From: Frank Heckenbach
Subject: Re: Environment variable to turn off carets
Date: Sun, 11 Jan 2015 00:43:11 +0100

>    address@hidden @code{NO_CARET_OUTPUT}, environment variable
>    +If you want to indicate error positions with a caret (e.g., GCC's
>    address@hidden option), you should suppress this
>    +indication if the environment variable @code{NO_CARET_OUTPUT} is
>    +defined (even if it is defined with a null value).
> 
> These things come to my mind,
> 
>  1) no program today supports this variable.
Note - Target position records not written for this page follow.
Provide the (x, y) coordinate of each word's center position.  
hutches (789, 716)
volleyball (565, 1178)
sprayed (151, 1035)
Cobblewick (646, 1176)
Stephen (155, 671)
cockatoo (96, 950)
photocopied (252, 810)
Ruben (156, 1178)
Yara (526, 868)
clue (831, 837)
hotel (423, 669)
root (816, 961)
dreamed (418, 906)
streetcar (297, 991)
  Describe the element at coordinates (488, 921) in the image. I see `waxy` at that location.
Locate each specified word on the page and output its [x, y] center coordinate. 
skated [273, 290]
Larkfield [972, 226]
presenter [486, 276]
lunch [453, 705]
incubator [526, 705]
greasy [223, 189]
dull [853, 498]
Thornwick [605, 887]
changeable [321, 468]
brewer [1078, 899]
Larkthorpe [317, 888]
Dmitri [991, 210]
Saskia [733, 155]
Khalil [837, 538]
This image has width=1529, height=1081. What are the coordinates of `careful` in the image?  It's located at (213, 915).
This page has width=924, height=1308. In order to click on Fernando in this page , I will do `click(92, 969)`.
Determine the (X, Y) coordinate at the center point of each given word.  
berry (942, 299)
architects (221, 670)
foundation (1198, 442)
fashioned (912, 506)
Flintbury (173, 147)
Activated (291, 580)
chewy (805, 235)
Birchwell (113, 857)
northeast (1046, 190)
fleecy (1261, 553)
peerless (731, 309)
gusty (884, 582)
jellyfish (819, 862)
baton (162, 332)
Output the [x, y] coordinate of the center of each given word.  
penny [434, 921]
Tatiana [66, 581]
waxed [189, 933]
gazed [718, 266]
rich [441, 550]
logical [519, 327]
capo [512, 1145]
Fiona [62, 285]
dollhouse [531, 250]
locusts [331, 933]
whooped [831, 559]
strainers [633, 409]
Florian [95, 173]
That's why I'm suggesting to add it. One has to start somewhere.
(As I said, I tried to start with one program (bison), but they sent
me here.)

>  2) all programs that have ADA like caret error messages need to be
>     updated.

Sure, but it's a small change.

>  3) I don't think there is any precedence to use environment variables
>     to change the output in this manner.

What about GCC_COLORS?

> It would be far easier to, I think, in the long run specially, to
> amend the behaviour of -fxxx type of options where they would produce
> a warning instead of a hard error.

This part of the problem is about giving this option where an old
version is installed, and old versions of gcc and bison fail hard.
You cannot change old versions retroactively.

> There is already precedence with
> auotoconf's --with/--without and --enable/--disable options being
> silently ignored in older versions, and in newer where they produce a
> warning message.  But this is alot of work, and can break old
> behaviour.

(Probably more work that just checking getenv("NO_CARET_OUTPUT").)

> To have different behaviour between compilation runs, I would
> recommend creating a config.site file that one uses whith the specific
> settings.

It's not necessarily site-wide. I may, e.g. build one thing within
an editor where I don't want carets, and simultaneously something
else on the command-line where I do. It's "job"-wide, and
environment variables have exactly the right scope for this.

> In which you can pass the correct flag to the respective
> programs.  This has the benefit that for the programs that do have ADA
> caret output, but do not support this environment variable, you can
> still silence it.

The user would still need to check each program (regularly after
updates) to find out which of them have such options and what
they're called in each case. That's an unnecessary burden on the
user. The programs themselves know very well what they support in
each version, and adding the environment variable check is a
one-time job per program (vs. once per user, program, and version).